Otherwise, make sure that whatever notebook you are trying to run is in the same directory as where you have cloned the IRIS-signaling-inference repo. At the top of the notebook, include these lines:
import sys
import os
# get the absolute path to the base directory
path = os.path.abspath(os.path.join(os.getcwd(), ".."))
sys.path.append(path)
and import IRIS via:
from IRIS_signaling_inference.iris.src.iris import IRIS
Then, you can create IRIS objects and use their functions!

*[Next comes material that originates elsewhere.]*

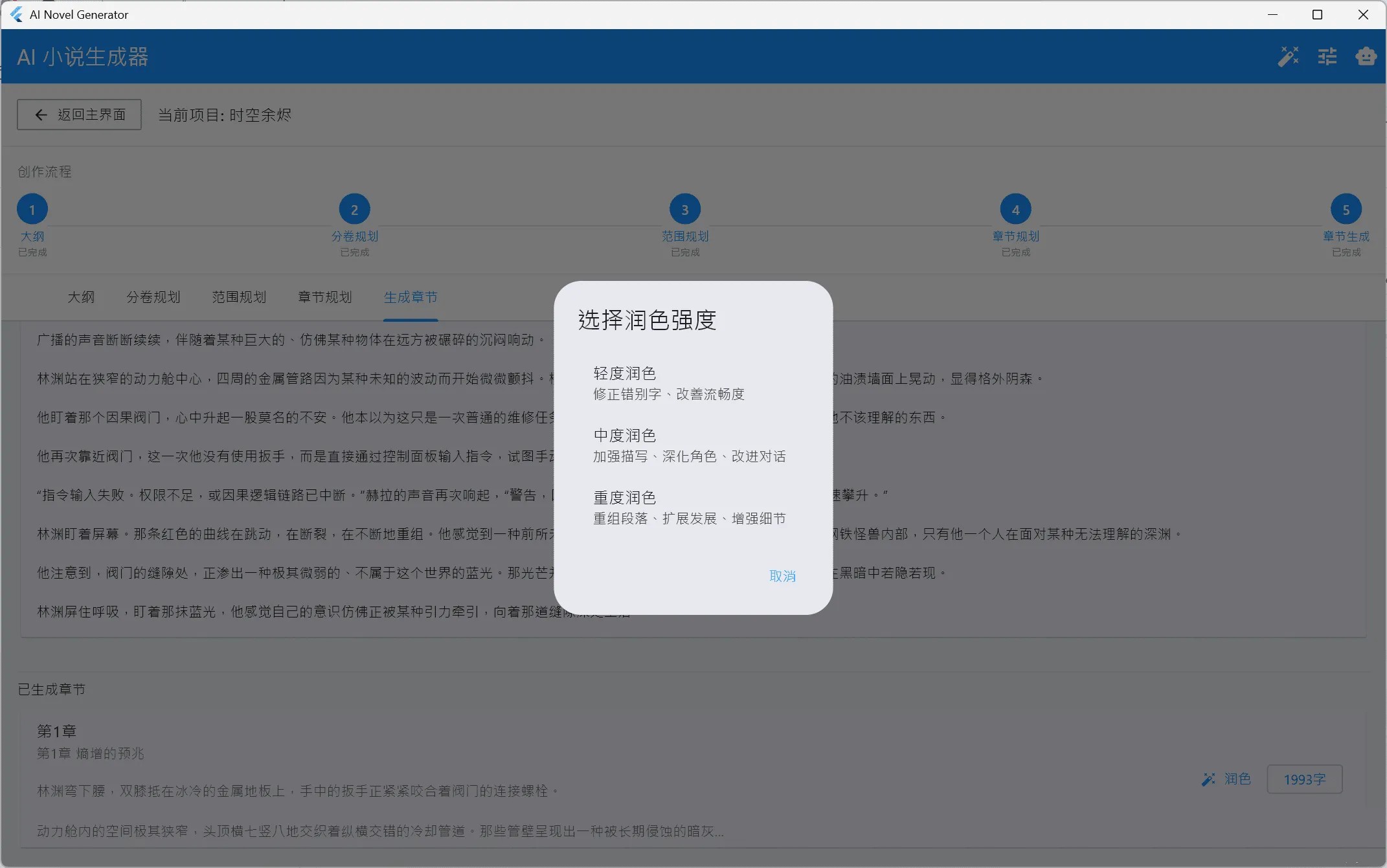
Task: Click step circle 1 大纲 in workflow
Action: coord(32,208)
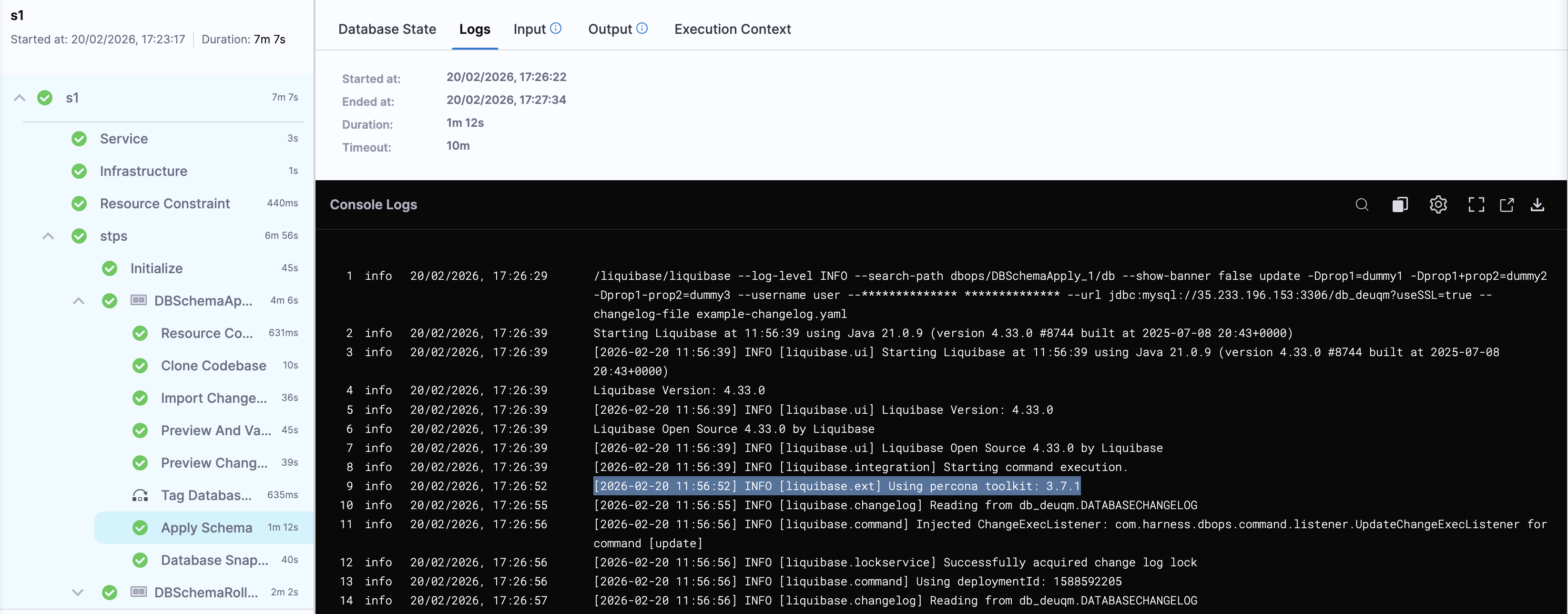Click the highlighted percona toolkit log line
Screen dimensions: 1568x614
(837, 485)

iris_obj = IRIS('test', anndata = data) # set anndata = your own data
iris_obj.response_gene() # for example
IRIS objects expect the obs of their corresponding Anndata objects to have a ground truth column for each pathway to be predicted, as well as columns 'celltype' and 'batch'. You can run iris_obj.validate_adata(classes) to check whether the Anndata has what IRIS expects, passing in a list of your ground truth column names (ex. ['RA_class',...]) for classes.
IRIS can both load in pretrained models and train models from scratch. Any time you want to load in a model for analysis, run iris_obj.load_pretrained_model(paths, signals) with the paths to the models you want to use for those particular signals. Otherwise, if you never run load_pretrained_model or set iris_obj.models to be empty, IRIS will create and train new models from scratch.

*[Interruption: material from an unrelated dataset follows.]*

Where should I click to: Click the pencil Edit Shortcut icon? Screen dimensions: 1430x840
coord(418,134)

The example notebook fig3+4.ipynb uses IRIS to generate some of the plots used in Figures 3 and 4 in the paper, like panel C in the summary figure above. With a GPU, the notebook took about 10 minutes in total to run. Without a GPU, it may take around an hour on a standard computer.
The IRIS class contains the necessary functions to re-create every figure in the paper, arranged roughly chronologically.
An h5ad data file can be made from this dataset: GSE122009, and used in IRIS. A new single-cell dataset from this paper will also eventually be publicly available as a NIH GEO dataset.